En ese contexto resulta pertinente preguntarse por la construcción del espacio, que el Gobierno Regional de Ayacucho lleva a cabo desde el 2022. Es importante considerar no solamente los avances de las obras sino sobre todo las dimensiones fundamentales que deben ser contempladas en un lugar de memoria “testigo”, es decir, un lugar que aún contiene restos humanos indispensables para la búsqueda e identificación de personas desaparecidas, así como para los procesos judiciales en curso. Se trata de un lugar abierto para la exploración y el aprendizaje que debe ser pensado desde la elaboración de una narrativa común y fundamentalmente participativa, es decir con la inclusión de los colectivos y de víctimas y familiares, y la convocatoria de actores clave como las organizaciones de derechos humanos, las iglesias, las universidades.
El Santuario: un espacio abierto para la búsqueda y el reconocimiento
Uno de los temas que dejó pendientes el conflicto armado interno fue la respuesta estatal a los crímenes de desaparición forzada, la cual se define como el arresto, la detención, el secuestro o cualquier forma de privación de la libertad que sea obra de agentes del Estado o de personas o grupos que actúan con la autorización, apoyo o aquiescencia del Estado, seguida de la negativa a reconocer dicha privación de la libertad o del ocultamiento del paradero de la persona (ONU 2006). Se considera víctimas de este crimen a aquellos cuyo paradero continúa desconocido o cuyos restos fueron encontrados o que recuperaron su libertad (CVR 2003).
Las prácticas de desaparición de personas se remontan al inicio del conflicto armado interno, pero fueron invisibilizadas durante más de 30 años hasta que organizaciones de derechos humanos y colectivos de víctimas emprendieron un proceso de incidencia para generar una política de estado, dando lugar al mecanismo de búsqueda en el 2016. En la actualidad, se registra 22,295 personas desaparecidas durante el periodo de violencia 1980-2000 .
Pensar el espacio implica buscar que fortalecer la labor del Comité Pro Santuario desde la institucionalidad regional, nacional e internacional y considerar que es un proceso con varias dimensiones como la institucional-política, la museográfica, la pedagógica y la comunicacional.
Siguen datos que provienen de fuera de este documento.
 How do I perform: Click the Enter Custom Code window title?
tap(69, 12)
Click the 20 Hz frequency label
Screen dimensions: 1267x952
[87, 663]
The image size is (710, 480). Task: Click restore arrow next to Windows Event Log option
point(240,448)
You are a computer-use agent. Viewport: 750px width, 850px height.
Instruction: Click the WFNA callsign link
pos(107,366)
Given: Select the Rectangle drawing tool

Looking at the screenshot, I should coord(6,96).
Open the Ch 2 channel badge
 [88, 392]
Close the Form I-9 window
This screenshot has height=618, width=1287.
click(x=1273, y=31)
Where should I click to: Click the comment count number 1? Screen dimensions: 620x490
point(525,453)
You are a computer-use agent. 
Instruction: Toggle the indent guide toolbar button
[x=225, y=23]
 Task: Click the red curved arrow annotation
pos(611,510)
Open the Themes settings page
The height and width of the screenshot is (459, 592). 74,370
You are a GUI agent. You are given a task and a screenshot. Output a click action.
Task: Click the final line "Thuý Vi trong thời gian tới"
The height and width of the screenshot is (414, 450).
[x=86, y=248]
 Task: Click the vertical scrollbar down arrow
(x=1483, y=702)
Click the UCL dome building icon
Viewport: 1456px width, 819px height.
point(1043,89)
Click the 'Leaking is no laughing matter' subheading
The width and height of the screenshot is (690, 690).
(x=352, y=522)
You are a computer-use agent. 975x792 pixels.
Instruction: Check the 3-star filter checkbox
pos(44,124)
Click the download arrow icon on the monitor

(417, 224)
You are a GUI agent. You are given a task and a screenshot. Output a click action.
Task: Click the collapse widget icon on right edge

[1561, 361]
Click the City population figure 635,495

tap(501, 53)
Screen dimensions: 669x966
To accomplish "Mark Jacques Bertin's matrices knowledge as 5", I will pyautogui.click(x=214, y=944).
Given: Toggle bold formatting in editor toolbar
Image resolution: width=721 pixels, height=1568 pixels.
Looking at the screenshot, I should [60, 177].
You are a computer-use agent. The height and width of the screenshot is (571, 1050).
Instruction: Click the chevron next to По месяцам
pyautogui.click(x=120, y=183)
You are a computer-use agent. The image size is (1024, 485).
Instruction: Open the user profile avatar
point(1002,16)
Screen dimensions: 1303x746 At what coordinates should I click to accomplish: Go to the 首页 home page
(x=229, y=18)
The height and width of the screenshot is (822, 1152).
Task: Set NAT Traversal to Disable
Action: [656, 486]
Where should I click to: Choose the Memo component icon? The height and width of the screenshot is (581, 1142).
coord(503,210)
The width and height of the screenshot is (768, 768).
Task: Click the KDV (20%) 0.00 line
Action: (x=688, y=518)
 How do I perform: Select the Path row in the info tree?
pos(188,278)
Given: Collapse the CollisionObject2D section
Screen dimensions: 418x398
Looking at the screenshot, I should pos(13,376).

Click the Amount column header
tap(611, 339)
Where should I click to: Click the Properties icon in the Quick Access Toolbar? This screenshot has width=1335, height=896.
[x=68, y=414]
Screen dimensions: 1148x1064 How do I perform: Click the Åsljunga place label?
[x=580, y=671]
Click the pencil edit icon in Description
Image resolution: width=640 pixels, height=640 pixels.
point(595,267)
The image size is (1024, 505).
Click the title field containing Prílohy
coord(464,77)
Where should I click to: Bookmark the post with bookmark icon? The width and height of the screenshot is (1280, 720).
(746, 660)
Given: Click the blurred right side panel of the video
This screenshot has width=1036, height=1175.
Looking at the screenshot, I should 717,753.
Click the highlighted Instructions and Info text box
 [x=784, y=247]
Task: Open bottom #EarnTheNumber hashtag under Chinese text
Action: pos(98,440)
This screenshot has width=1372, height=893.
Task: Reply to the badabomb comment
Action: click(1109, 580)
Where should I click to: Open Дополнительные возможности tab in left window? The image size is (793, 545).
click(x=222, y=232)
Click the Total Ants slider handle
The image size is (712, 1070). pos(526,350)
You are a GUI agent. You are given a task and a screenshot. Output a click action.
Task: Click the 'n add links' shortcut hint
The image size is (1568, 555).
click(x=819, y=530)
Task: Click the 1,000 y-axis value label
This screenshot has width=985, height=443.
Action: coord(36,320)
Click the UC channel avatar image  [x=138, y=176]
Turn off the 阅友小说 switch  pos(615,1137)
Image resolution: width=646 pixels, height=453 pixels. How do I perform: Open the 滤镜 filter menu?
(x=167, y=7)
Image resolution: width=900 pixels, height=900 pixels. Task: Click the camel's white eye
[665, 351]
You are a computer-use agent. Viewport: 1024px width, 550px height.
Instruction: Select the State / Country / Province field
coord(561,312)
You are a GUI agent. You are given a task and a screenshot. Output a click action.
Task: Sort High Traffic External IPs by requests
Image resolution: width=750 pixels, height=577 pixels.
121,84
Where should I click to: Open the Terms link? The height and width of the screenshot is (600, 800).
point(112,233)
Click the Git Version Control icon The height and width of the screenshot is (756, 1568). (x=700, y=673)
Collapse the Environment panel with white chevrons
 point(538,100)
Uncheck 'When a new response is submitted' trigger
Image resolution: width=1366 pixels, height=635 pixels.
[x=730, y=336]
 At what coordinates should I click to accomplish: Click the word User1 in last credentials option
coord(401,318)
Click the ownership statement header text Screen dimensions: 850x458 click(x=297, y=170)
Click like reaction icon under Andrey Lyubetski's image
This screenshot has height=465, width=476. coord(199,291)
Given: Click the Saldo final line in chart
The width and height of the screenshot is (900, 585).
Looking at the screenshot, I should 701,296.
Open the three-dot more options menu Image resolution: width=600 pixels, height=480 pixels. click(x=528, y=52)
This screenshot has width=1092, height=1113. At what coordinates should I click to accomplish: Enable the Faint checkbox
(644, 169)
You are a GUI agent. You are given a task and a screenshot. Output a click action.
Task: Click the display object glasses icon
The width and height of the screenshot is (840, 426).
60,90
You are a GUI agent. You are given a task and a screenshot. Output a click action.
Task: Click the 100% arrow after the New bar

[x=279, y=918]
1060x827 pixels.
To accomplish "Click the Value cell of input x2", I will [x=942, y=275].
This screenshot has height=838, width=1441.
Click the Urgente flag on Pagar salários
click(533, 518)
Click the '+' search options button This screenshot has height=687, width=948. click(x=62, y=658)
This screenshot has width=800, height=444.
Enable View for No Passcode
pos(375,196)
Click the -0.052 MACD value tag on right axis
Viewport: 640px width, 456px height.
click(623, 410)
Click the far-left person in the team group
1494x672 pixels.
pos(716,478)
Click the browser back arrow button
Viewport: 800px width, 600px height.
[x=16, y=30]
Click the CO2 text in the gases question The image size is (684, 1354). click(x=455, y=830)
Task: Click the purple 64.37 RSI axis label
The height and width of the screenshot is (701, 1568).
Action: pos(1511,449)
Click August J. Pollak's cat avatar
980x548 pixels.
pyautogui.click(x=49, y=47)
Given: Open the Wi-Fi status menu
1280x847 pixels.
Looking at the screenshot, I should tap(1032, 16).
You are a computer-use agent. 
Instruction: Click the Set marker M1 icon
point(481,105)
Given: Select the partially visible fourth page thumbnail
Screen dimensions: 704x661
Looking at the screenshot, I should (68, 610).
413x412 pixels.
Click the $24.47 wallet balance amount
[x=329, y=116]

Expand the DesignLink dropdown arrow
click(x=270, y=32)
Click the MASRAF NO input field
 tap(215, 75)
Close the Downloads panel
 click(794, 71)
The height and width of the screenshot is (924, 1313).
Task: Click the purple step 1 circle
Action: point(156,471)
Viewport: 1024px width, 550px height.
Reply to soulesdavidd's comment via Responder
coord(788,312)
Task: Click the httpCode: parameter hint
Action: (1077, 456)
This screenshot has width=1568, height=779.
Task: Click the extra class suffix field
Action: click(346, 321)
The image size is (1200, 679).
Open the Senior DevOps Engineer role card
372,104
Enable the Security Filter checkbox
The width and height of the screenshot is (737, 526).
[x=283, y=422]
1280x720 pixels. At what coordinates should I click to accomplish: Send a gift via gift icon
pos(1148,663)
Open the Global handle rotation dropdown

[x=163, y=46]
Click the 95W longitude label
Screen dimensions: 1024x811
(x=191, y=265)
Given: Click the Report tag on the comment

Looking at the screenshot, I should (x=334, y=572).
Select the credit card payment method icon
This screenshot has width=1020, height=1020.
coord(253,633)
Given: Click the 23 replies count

La experiencia de otros lugares de memoria como el LUM, Yuyanapaq o el Yalpana Wasi deja algunas lecciones para pensar desde el inicio en todos los componentes del espacio; ello implica la dimensión pedagógica, entendida como el proceso educativo de relacionamiento con diversos públicos y actores, las estrategias de acceso y mediación, así como las herramientas y materiales que darán cuenta del relato; la dimensión museográfica, es decir las representaciones y los sentidos que contendrá el espacio; la dimensión comunicacional, como un proceso de construcción y gestión del diálogo, identificación y apropiación, y finalmente la divulgación. Al mismo tiempo, en el Ejecutivo se hace necesario pensar el espacio como un proyecto integral que, habiendo sido declarado obra emblemática del Bicentenario, debería vincularse en primer lugar con las instancias estatales involucradas en los procesos de reparaciones y memoria (CMAN), el mecanismo de búsqueda (DGBPD) y la investigación forense (EFE), así como también con los sectores Cultura, Educación y Turismo, por lo menos.